EXTRACTED RECORDS
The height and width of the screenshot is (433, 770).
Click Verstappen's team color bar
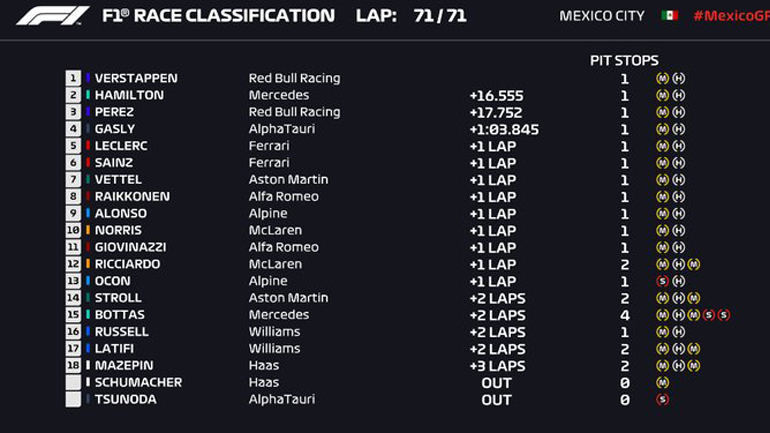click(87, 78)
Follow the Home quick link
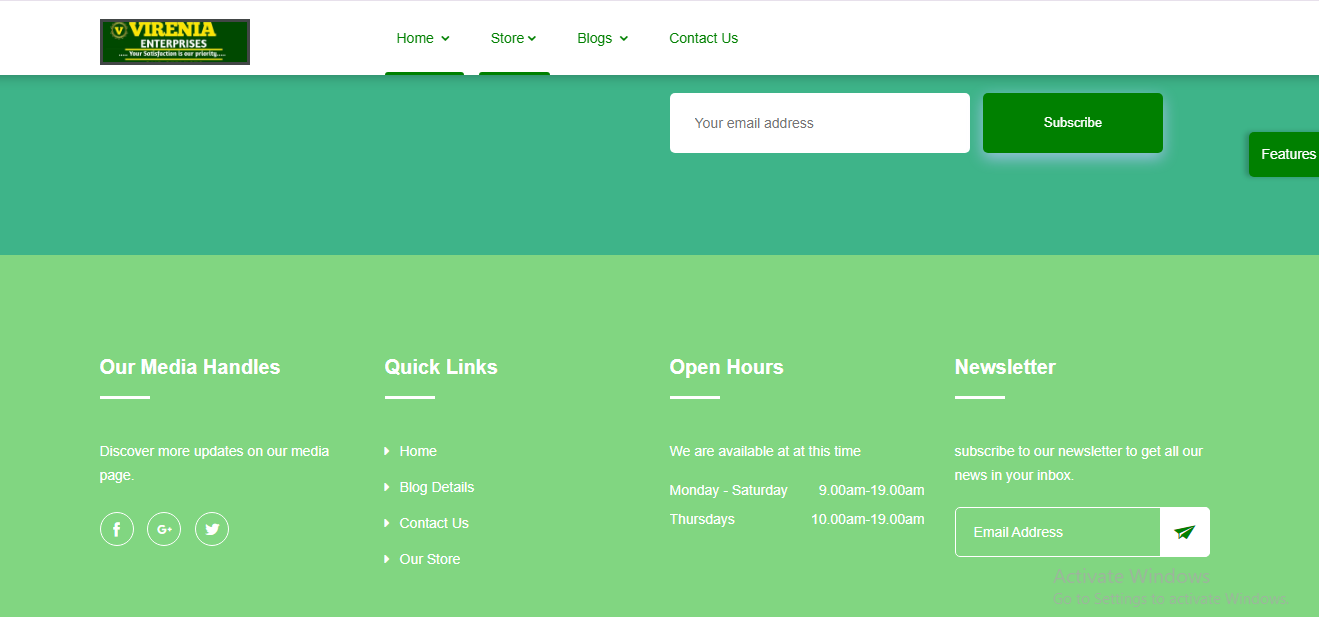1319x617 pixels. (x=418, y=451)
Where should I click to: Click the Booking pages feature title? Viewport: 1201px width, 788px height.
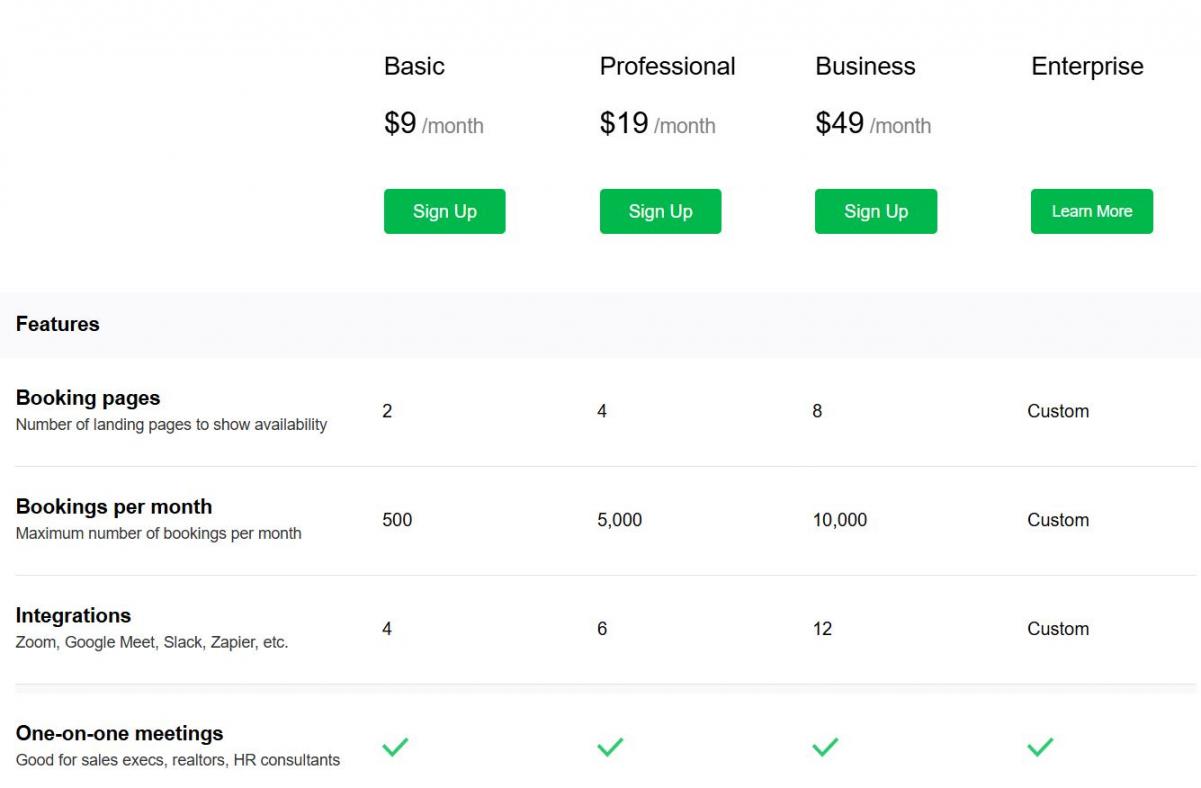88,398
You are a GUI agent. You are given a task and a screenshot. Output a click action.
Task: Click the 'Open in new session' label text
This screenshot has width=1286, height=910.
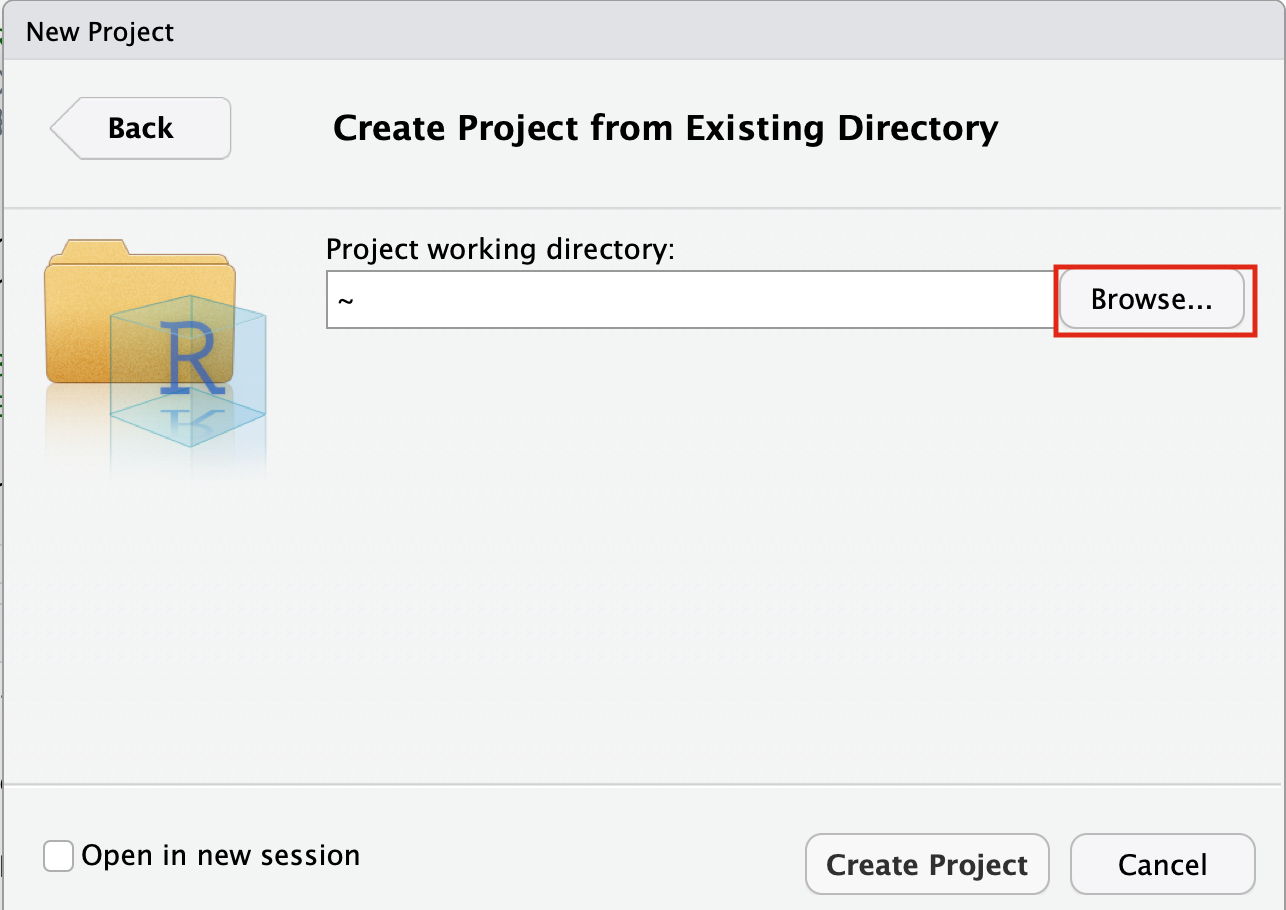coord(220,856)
...
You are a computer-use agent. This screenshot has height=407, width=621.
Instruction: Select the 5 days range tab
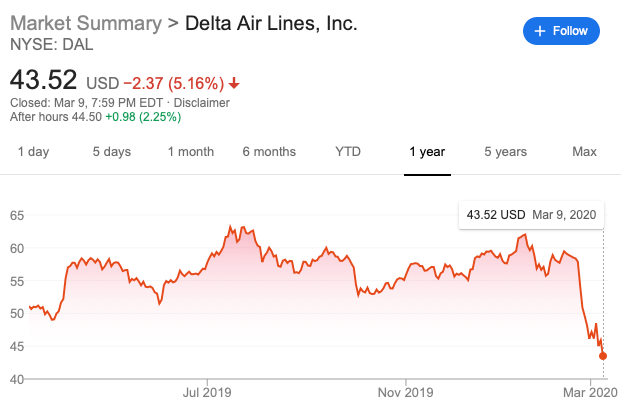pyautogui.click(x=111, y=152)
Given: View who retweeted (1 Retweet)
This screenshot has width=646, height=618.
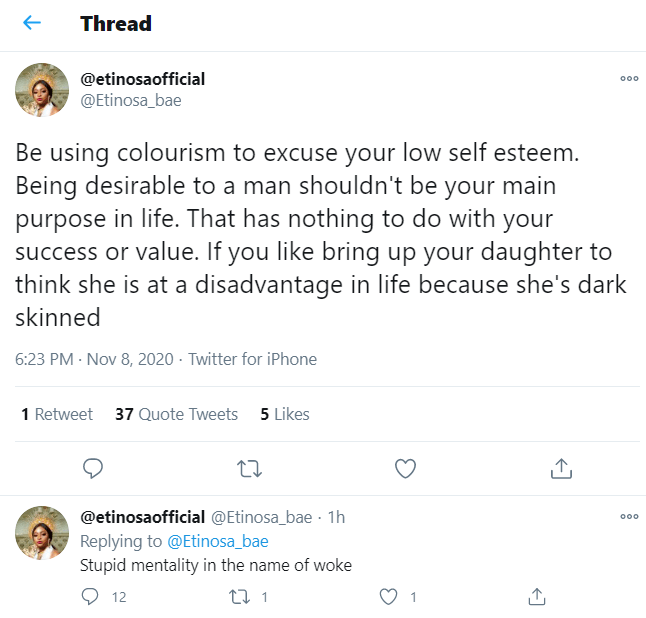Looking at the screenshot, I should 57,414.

WHAT TO PRODUCE
Go through the listing above and pull out each line containing the word "agent".

SOLUTION TO THE EXERCISE
You are a GUI agent. You are given a task and a screenshot. Output a click action.
You are a computer-use agent. This screenshot has height=407, width=621.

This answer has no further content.